Itulah janjimu kepada kami hanya enam bulan.

Beberapa bulan setelah keberangkatanmu ke Malaysia, Ira adik kedua saya ,masih duduk dibangku kelas dua SD melingkari kalender 20 Oktober sebagai hari dimana engkau akan kembali. Kembali bersama kami keluargamu,istri dan anak-anakmu.

“Ibu, ibu,, ayah akan pulang tanggal 20 Oktober bukan? Begitu janji ayah kepada saya, mau bawakan saya oleh-oleh dari Malaysia, mau belikan saya boneka bersama Acca dan Kak Bia, makanya saya beri lingkaran merah dikalendernya.”

Dipenghujung Oktober tahun itu, si manusia bejat yang membawamu ke Malaysia kembali ke Sinjai. Dia mengatakan kepada Ibu bahwa disana engkau baik-baik saja dan punya pekerjaan bagus. Yang semuanya itu hanyalah dusta,bohong dan penipuan. Saya tidak tahu bagaimana caranya menyumpahinya dengan kata-kata yang kasar. Manusia bejat itu, semoga ALLAH memberinya ganjaran yang setimpal!

Akhir November 2000, 3 hari sebelum Hari Raya ‘Idul Fitri, Kakak saya yang ikut bersamamu akhirnya kembali ke rumah dalam keadaan yang sangat mengenaskan..

Melihatnya datang ,Ibu bertanya:   “mana abba-mu? (mana ayahmu,nak?) . Tapi tanpa menjawab dengan kata,hanya mengangkat tas pakaianmu sebagai jawaban,  fahamlah Ibu bahwa engkau tak akan kembali lagi kepada kami..

20 Oktober hari dimana engkau kembali,  bukan kepada kami tapi kembali kepada Sang Khalik yang lebih mengasihimu daripada kami.

Innalillahi Wa Inna Ilayhi Roojiun

17 tahun berlalu setelah kepergianmu, hingga kini bulan Oktober, kami sebenarnya tidak membencinya.  Sebab membenci apa yang ALLAH telah tetapkan adalah kemungkaran, tapi ada hubungan yang emosional yang setiap datangnya, kami berharap Oktober selalu cepat berlalu.

“Ayah, meski keimanan dalam dadaku kadang mengalami pasang surut yang membuatku kadang menangis jika surutnya begitu drastis, tapi amanahmu tetap kupegang teguh.

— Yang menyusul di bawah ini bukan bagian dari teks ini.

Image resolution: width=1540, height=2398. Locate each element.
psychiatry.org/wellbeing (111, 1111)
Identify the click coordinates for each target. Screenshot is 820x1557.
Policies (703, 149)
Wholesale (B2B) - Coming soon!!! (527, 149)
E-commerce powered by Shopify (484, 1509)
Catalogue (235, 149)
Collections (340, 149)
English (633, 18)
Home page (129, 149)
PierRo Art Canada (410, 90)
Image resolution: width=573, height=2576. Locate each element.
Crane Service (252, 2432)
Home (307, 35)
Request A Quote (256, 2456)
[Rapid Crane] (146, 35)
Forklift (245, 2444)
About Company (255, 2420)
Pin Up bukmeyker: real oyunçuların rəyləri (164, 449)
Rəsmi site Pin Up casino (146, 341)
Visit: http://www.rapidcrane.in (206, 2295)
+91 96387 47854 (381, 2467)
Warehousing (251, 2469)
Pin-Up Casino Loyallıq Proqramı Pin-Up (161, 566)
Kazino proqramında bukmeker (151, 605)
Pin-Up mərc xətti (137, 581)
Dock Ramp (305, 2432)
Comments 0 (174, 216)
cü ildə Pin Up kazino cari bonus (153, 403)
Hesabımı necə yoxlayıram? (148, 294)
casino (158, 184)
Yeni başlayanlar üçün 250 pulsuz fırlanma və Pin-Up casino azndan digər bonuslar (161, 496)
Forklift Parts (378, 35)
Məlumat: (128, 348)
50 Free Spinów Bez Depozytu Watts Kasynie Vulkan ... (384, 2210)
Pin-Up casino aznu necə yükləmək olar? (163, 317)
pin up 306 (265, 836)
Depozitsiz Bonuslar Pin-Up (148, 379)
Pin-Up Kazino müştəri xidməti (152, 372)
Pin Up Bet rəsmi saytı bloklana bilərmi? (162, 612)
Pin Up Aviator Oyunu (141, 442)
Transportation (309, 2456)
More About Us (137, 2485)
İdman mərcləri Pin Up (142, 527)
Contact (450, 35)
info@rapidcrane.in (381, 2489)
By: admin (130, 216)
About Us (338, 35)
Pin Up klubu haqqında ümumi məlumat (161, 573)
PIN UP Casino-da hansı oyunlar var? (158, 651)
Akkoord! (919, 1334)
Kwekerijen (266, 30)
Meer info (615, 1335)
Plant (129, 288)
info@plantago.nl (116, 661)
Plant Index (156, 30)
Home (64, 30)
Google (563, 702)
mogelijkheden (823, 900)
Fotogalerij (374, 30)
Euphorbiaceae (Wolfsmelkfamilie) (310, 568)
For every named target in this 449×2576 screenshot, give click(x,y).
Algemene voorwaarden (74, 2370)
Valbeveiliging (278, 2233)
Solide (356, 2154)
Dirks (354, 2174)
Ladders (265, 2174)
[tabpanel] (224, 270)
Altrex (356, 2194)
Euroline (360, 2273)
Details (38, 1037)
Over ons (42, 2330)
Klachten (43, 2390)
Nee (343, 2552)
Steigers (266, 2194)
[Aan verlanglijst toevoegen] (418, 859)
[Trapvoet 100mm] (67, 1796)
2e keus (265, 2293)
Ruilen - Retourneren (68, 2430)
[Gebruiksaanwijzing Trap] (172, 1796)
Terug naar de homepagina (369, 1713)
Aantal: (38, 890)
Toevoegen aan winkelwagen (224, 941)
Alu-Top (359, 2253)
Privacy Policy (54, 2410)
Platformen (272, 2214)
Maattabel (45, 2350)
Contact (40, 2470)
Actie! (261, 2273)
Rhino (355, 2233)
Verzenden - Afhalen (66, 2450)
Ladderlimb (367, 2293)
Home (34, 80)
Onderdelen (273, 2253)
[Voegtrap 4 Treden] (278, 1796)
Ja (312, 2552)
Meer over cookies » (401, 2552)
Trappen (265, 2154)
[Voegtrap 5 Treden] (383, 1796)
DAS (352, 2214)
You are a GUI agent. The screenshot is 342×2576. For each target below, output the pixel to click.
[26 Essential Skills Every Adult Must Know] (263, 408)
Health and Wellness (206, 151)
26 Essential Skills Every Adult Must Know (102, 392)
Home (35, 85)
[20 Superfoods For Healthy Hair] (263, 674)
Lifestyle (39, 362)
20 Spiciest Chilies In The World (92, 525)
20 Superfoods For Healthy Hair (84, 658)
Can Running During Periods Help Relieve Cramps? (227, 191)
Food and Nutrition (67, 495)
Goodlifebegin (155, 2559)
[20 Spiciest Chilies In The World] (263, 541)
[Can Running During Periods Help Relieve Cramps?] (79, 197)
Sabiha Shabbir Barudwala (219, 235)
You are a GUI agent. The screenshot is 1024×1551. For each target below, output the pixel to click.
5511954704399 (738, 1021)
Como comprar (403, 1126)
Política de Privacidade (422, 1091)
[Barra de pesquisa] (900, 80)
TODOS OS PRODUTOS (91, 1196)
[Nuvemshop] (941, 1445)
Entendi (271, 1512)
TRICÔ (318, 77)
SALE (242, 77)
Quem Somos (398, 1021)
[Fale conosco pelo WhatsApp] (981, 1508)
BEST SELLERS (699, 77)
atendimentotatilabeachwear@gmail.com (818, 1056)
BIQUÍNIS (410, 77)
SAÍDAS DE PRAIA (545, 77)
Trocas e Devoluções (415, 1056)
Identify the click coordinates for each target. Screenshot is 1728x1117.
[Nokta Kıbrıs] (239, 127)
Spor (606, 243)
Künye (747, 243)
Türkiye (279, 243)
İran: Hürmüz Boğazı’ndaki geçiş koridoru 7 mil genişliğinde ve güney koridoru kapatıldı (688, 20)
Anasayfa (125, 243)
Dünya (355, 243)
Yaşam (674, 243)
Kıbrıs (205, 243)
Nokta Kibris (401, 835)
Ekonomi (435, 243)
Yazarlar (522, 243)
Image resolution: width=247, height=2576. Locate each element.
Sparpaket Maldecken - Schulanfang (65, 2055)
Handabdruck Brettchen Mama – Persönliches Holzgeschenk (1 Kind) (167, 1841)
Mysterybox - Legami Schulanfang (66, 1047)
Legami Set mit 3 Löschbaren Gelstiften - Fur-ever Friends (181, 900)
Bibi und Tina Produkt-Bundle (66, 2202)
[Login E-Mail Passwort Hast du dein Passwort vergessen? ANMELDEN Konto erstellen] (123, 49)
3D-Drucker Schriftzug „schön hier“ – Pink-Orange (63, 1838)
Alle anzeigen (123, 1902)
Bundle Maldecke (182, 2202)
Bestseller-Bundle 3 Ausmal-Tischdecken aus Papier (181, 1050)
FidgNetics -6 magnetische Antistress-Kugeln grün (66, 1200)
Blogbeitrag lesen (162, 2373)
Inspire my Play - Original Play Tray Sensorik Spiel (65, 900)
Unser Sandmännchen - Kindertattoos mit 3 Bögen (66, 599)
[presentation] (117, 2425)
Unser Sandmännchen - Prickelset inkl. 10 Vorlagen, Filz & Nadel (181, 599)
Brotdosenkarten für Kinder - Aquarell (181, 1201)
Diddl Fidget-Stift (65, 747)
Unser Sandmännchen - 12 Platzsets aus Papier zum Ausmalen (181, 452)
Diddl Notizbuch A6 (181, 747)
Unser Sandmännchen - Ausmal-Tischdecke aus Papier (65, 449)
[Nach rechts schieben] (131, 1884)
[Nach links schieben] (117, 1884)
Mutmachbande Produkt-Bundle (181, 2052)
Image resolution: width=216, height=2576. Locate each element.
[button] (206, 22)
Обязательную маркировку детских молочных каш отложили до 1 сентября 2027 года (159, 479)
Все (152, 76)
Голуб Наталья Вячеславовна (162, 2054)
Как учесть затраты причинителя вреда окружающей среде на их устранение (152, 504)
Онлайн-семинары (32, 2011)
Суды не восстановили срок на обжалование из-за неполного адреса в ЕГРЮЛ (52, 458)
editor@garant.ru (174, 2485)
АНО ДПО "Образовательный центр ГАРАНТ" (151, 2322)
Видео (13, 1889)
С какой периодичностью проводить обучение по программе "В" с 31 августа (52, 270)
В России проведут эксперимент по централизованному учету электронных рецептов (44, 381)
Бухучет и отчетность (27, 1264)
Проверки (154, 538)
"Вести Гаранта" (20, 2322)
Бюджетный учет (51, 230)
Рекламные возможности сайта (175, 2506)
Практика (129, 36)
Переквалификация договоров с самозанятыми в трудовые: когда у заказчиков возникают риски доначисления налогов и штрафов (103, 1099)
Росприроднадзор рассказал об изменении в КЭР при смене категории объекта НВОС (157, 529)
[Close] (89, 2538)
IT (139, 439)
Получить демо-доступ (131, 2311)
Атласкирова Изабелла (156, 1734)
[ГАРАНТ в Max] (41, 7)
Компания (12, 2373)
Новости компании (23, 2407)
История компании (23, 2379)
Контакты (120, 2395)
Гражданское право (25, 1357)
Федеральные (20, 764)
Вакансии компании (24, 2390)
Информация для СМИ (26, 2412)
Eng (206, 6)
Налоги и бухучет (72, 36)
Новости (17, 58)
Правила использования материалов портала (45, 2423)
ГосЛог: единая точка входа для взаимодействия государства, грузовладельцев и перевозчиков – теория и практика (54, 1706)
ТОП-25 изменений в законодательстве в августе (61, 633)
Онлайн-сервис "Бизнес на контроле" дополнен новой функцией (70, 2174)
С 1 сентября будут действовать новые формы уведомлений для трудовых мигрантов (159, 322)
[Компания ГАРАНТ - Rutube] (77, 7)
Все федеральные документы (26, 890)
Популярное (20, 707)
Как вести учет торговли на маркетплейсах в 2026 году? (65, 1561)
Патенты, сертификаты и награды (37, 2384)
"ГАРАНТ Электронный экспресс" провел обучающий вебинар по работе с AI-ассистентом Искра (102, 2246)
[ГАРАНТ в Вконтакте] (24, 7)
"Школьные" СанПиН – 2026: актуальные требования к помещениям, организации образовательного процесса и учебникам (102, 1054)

Berbahagialah ayah di Sisi-Nya, kelak diakhirat bersama Ibuku akan kupakaikan kalian jubah dan mahkota indah yang terbuat dari cahaya sebagai hadiah dari Rabb untukku kerana telah mendidikku hingga seperti ini.

Walau tak banyak kebersamaan yang aku ukir dengan ayah tapi setelah engkau pergi hampir disetiap waktu namamu selalu terselip dalam do’aku.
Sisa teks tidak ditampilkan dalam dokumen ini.